# 240sx engine swap inline 6 2.8



## ozzombie13 (Jul 4, 2004)

ok this post is for a friend, so please dont call me crazy. He is thinking of taking a 280zx motor an L28, L Series In-line 6 Cylinder, 2.8 OHC Engine with a turbo kit. I figure that the radiator will need electric fans and possibly be moved in front of the core support. He dosent want to cut into the firewall if possible. I dont know if this has ever been done before. I told him to just do an sr20det swap, but he wont listen, since he already has the wrecked 280zx. any feedback appreacted. thanks in advance.


----------



## DaCheat (Nov 4, 2004)

ozzombie13 said:


> ok this post is for a friend, so please dont call me crazy. He is thinking of taking a 280zx motor an L28, L Series In-line 6 Cylinder, 2.8 OHC Engine with a turbo kit. I figure that the radiator will need electric fans and possibly be moved in front of the core support. He dosent want to cut into the firewall if possible. I dont know if this has ever been done before. I told him to just do an sr20det swap, but he wont listen, since he already has the wrecked 280zx. any feedback appreacted. thanks in advance.

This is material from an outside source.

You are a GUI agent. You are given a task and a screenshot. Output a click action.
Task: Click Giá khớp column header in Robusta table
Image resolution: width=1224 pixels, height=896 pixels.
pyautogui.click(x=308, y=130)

I don't think the 280Z has a 2.8L engine, i've been told the have a 280 Cubic inch motor, but i could be wrong.
Either way, you are going to have some major space issues because it is a huge motor.
Radiator will not be able to remain in the stock location, and you will absolutely need an electric fan assembly, gonna need custom engine mounts as well, also, have fun wiring! :hal:


----------



## ozzombie13 (Jul 4, 2004)

DaCheat said:


> I don't think the 280Z has a 2.8L engine, i've been told the have a 280 Cubic inch motor, but i could be wrong.
> Either way, you are going to have some major space issues because it is a huge motor.
> Radiator will not be able to remain in the stock location, and you will absolutely need an electric fan assembly, gonna need custom engine mounts as well, also, have fun wiring! :hal:



yea like i said its not mine so im just sayin what i was told. i dont even know what kind of computer stuff would have to be done, im sure all the guages wouldn't work the same. the 280 motor is injected so it has to have a computer.


----------



## Nismo14-180 (Mar 31, 2004)

it is a 2.8L. My cousin has 3 of those cars, shes obsessed with em i swear.

All I can say to your friend is that i hope he is one hell of a welder and has a nice DEEP pocket, cause hes gonna need to order quite a few custom parts.


----------



## Joel (Jun 11, 2003)

There should be enough room in the engine bay.
Have a browse through the Yahoo japan auctions. Theres bound to be an S13 with an L28.


----------



## DaCheat (Nov 4, 2004)

Nismo14-180 said:


> it is a 2.8L. My cousin has 3 of those cars, shes obsessed with em i swear.
> 
> All I can say to your friend is that i hope he is one hell of a welder and has a nice DEEP pocket, cause hes gonna need to order quite a few custom parts.


Sounds Right.
Personally I believe you because the guy i heard it from is Full of shit, although his father owns the only 260Z orignally registered in the province of Nova Scotia when it was bought new.

Also, the 280Z is fuel injected so it has a computer.
The 260Z was the middle ground the first 2 years were Carbs, the last 2 years were Fuel Injected, then they brought out the 280Z the uncrowned king of them all.

I've seen some nice 280Z's in my day, but unless your friend knows of or is a machinist, or has skill in fabrication there are gonna be some expensive purchases with that one! Tell Him I say good luck!


----------